-- RECORDS FOR THIS EXERCISE --
#####

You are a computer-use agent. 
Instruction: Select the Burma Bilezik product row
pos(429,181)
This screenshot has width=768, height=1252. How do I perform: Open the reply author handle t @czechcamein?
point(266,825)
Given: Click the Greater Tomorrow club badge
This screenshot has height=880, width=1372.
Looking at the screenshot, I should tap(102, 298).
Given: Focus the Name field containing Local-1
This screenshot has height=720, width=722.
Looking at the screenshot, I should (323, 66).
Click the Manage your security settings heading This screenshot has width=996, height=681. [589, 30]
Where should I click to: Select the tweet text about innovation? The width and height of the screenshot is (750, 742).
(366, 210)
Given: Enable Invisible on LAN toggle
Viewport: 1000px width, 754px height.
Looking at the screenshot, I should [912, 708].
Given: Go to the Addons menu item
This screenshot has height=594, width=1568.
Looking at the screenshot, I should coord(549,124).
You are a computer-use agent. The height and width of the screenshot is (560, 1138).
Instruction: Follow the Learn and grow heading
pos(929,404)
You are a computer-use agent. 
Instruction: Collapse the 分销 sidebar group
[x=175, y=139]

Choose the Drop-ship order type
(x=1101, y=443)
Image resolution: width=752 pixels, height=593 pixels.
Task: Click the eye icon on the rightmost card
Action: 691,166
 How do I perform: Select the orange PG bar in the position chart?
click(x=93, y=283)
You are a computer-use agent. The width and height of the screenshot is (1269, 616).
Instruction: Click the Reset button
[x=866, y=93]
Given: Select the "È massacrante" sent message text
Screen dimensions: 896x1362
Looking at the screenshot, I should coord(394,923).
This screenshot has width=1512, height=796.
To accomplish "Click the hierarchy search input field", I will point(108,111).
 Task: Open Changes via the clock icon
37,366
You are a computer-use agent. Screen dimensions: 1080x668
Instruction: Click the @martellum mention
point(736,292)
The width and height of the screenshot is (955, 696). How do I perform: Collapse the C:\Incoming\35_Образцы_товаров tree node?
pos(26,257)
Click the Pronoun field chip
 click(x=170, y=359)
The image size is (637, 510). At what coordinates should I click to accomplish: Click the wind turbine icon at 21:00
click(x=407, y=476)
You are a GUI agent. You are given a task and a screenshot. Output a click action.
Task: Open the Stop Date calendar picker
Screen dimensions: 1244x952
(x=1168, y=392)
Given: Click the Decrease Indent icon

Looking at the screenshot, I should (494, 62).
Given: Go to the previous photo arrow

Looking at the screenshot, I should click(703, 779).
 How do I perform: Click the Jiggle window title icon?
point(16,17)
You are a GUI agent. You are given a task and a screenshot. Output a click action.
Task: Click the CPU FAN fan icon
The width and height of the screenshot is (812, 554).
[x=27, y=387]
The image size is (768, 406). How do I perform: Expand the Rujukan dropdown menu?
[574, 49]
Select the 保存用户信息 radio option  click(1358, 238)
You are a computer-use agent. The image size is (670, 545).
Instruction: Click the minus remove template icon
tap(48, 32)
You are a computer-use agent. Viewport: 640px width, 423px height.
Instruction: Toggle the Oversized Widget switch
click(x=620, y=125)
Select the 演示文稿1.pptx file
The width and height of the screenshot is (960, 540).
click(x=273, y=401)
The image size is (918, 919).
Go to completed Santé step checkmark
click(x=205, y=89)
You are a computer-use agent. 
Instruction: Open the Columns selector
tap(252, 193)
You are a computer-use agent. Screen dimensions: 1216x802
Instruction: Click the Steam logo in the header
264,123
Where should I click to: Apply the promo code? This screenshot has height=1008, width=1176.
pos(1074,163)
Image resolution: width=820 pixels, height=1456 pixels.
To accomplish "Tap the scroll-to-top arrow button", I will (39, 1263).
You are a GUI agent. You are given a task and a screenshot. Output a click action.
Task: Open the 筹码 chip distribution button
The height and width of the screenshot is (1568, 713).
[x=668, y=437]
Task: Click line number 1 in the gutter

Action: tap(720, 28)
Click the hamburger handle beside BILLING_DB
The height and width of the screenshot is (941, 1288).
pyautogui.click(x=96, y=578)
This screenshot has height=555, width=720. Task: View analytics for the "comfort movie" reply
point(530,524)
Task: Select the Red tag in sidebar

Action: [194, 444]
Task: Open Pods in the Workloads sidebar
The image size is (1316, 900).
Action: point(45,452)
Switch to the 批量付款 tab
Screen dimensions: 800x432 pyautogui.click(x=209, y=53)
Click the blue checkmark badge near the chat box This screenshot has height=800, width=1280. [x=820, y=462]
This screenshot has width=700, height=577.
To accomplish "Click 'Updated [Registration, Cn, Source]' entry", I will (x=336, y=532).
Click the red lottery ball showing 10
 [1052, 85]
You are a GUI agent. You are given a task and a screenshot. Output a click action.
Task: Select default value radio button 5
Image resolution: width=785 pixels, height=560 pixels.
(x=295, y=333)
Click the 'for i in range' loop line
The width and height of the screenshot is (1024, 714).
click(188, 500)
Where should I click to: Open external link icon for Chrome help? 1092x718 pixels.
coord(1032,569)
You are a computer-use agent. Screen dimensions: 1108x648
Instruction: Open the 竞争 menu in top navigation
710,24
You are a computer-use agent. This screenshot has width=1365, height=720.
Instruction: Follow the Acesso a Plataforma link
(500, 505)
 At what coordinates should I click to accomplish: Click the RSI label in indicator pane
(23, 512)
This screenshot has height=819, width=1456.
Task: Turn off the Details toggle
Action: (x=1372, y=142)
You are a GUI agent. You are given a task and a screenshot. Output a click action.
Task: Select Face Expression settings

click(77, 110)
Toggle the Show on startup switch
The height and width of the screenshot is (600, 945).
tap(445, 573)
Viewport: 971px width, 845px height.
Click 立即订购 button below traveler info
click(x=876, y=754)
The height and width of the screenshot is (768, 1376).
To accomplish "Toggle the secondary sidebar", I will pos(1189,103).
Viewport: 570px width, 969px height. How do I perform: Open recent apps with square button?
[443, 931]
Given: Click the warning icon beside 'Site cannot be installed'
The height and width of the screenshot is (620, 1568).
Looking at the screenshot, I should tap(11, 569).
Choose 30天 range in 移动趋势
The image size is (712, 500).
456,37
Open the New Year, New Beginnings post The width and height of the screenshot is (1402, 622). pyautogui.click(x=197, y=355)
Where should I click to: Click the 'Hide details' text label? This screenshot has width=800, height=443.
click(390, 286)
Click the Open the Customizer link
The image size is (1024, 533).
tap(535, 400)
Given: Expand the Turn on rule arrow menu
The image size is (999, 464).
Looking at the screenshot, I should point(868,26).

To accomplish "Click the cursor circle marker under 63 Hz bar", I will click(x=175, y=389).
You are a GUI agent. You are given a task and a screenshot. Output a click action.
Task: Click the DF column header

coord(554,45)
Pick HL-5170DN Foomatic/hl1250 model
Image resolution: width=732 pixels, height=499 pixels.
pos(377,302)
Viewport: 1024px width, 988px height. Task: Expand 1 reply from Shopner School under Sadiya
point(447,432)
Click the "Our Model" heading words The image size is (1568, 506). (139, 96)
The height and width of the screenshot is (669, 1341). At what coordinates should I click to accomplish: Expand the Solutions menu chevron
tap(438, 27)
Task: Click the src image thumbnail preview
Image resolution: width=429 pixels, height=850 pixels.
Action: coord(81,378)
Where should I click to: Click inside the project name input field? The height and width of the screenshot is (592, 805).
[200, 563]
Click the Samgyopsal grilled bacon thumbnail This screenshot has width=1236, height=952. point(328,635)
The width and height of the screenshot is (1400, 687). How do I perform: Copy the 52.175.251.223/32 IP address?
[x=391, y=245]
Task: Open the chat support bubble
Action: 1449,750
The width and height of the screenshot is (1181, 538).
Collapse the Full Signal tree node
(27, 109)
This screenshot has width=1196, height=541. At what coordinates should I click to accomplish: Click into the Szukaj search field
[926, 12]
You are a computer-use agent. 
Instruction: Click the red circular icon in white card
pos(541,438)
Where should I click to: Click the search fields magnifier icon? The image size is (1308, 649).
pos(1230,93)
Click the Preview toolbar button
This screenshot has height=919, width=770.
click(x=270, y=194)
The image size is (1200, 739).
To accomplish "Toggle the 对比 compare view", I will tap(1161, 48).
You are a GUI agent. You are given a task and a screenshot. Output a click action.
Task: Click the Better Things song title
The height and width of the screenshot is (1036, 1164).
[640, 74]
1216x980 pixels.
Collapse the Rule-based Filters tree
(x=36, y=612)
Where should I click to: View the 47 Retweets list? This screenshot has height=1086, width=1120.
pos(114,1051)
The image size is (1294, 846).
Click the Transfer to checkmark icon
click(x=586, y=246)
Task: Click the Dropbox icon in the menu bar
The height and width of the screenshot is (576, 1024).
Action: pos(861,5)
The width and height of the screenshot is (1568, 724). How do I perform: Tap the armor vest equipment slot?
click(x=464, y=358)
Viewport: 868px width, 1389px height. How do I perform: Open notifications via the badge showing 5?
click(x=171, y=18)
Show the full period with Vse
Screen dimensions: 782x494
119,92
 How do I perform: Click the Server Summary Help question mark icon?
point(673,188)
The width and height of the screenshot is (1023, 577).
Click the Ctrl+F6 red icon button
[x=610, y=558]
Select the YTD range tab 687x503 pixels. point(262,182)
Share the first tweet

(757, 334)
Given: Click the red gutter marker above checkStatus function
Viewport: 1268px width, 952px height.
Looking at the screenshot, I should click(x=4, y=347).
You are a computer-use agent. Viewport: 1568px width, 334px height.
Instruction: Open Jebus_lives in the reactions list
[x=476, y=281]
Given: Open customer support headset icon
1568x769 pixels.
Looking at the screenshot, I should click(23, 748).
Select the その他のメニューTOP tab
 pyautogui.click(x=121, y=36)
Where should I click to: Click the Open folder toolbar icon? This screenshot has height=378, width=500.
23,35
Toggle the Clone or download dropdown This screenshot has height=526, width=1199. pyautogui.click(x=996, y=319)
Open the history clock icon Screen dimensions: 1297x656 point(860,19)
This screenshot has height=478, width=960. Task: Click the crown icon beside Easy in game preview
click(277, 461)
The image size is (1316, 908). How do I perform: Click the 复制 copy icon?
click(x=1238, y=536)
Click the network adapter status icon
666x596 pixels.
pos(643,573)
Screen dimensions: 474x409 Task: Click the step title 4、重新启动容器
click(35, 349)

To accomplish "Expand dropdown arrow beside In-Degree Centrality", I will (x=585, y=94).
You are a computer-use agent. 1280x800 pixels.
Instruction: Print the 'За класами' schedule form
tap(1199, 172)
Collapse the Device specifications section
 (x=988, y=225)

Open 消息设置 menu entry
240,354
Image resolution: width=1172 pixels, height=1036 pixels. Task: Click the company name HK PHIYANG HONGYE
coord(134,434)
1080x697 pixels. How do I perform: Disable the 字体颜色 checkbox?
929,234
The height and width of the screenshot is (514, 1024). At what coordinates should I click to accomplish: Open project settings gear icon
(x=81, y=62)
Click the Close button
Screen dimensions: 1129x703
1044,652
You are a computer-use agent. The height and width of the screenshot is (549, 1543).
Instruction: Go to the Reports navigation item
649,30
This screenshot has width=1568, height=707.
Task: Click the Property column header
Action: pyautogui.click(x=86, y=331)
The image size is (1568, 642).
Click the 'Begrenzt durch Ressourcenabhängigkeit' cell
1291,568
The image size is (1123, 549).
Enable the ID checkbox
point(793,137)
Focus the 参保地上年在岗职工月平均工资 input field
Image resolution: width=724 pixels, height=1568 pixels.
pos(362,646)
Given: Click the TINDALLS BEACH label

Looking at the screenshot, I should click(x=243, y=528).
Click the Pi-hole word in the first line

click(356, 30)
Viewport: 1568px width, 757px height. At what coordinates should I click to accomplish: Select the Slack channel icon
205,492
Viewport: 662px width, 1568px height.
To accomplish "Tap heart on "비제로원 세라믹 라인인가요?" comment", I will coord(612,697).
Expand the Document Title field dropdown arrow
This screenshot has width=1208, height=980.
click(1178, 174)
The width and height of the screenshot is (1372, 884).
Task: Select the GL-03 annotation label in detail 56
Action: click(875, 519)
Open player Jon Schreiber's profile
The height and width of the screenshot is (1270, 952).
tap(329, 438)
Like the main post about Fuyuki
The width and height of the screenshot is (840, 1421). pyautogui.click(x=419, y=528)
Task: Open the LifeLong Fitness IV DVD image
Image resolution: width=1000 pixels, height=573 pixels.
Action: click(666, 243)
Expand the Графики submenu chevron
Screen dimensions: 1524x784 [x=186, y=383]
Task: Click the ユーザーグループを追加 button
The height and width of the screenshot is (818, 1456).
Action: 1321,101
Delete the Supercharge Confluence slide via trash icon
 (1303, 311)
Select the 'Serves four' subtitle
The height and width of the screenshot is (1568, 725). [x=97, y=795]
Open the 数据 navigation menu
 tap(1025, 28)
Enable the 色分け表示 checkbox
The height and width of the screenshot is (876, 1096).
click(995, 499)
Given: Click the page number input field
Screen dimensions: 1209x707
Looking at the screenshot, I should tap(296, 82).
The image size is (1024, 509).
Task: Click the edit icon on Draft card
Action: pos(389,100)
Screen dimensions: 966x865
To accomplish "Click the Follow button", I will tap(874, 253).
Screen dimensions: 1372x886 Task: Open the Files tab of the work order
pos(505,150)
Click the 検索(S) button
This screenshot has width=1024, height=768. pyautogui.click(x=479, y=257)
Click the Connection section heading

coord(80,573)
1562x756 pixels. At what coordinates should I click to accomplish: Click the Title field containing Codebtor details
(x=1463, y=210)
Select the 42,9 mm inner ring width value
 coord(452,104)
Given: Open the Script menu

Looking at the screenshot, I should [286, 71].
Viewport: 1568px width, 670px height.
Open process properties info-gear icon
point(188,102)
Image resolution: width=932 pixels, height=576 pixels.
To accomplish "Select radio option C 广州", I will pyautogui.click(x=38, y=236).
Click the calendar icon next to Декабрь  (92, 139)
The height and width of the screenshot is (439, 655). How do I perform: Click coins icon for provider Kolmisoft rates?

#####

-- TASK TO CARRY OUT --
Read through the listing and copy each line in which the word "marker" occurs.

-- TASK OUTPUT --
To accomplish "Click the cursor circle marker under 63 Hz bar", I will click(x=175, y=389).
Given: Click the red gutter marker above checkStatus function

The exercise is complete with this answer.